When I arrived, I found that the only other IT staff member had been there a mere two months with minimal training. The last full-time IT person had left a month before, so she'd been on her own since and was frazzled beyond words.
Not only were we overworked, but the users at this site were some of the neediest and most demanding backstabbers you could find anywhere. Add to that a ridiculously complex configuration for the machines, file synchronization that never worked, roaming profiles that corrupted at least once a week for each user, and servers that were less stable than a 20-something former child star.
We were hired as the local IT staff for the usual desktop support responsibilities.
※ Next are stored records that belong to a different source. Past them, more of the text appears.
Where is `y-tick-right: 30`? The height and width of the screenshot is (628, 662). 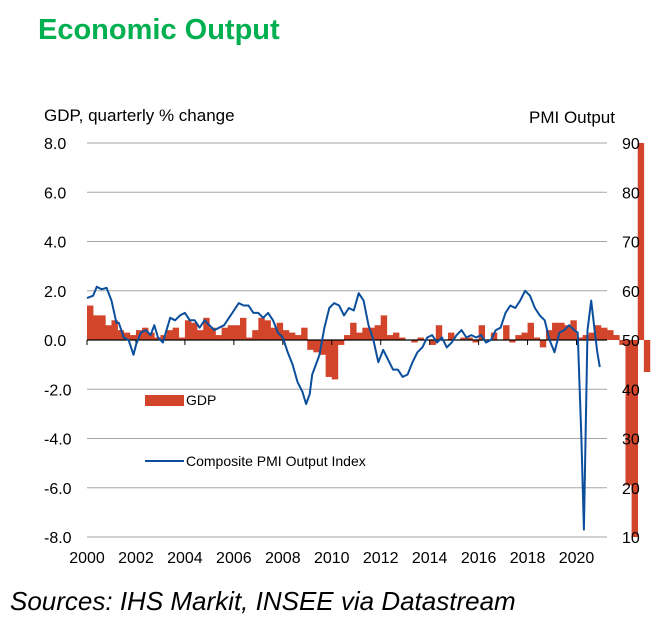
y-tick-right: 30 is located at coordinates (631, 440).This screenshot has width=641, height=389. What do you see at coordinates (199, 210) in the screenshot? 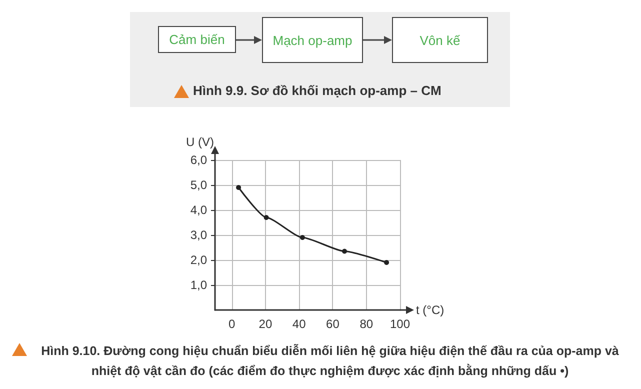
I see `y-tick-label: 4,0` at bounding box center [199, 210].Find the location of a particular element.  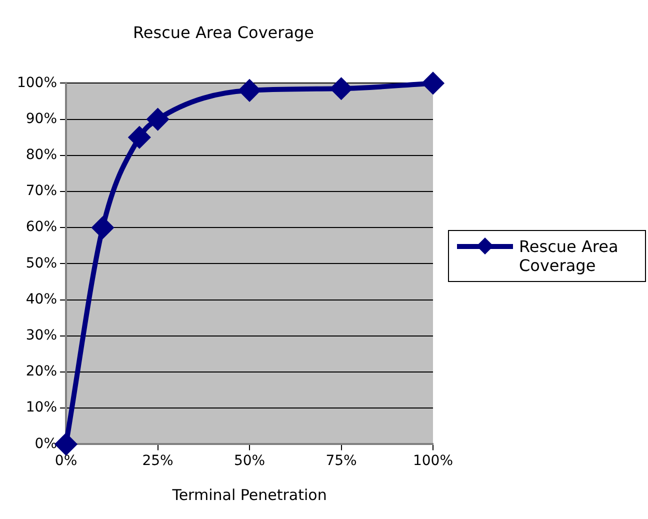

chart-title: Rescue Area Coverage is located at coordinates (223, 32).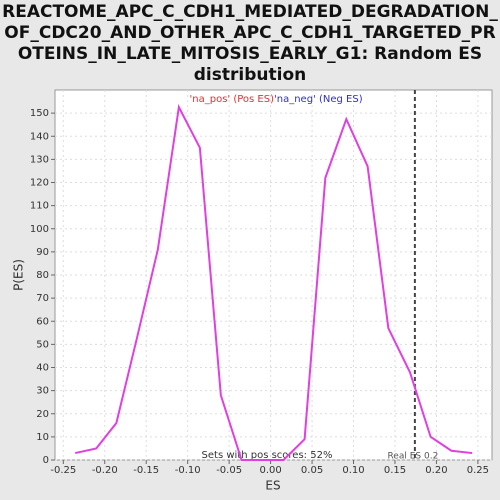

The offsite tier 3 support team was responsible for managing the servers and network equipment.
After a couple of the employees burned out and another was fired, the director of IT came up with a brilliant idea that would save the company all sorts of money: He would have the local IT support people be responsible for server and networking equipment at the headquarters.
In theory I'm sure this sounded like a great idea, but in practice he was begging for trouble. I had some server experience from a previous job, so I was able to keep an eye on that. But the networking equipment -- fuhgeddaboudit. I didn't even know what each piece of equipment did, much less how to troubleshoot it. They were simply magical boxes with twinkling lights that made stuff work.
When I expressed my concerns to the director, he started with an empty promise to have someone from the network team "come down and show us some stuff." Then came a threat masked in all of the political horse crap he could muster: "We encourage all of the people that we hire to continue growing and bettering themselves, and this is what we would like to continue to see from you. So you can help the team out by taking on this role."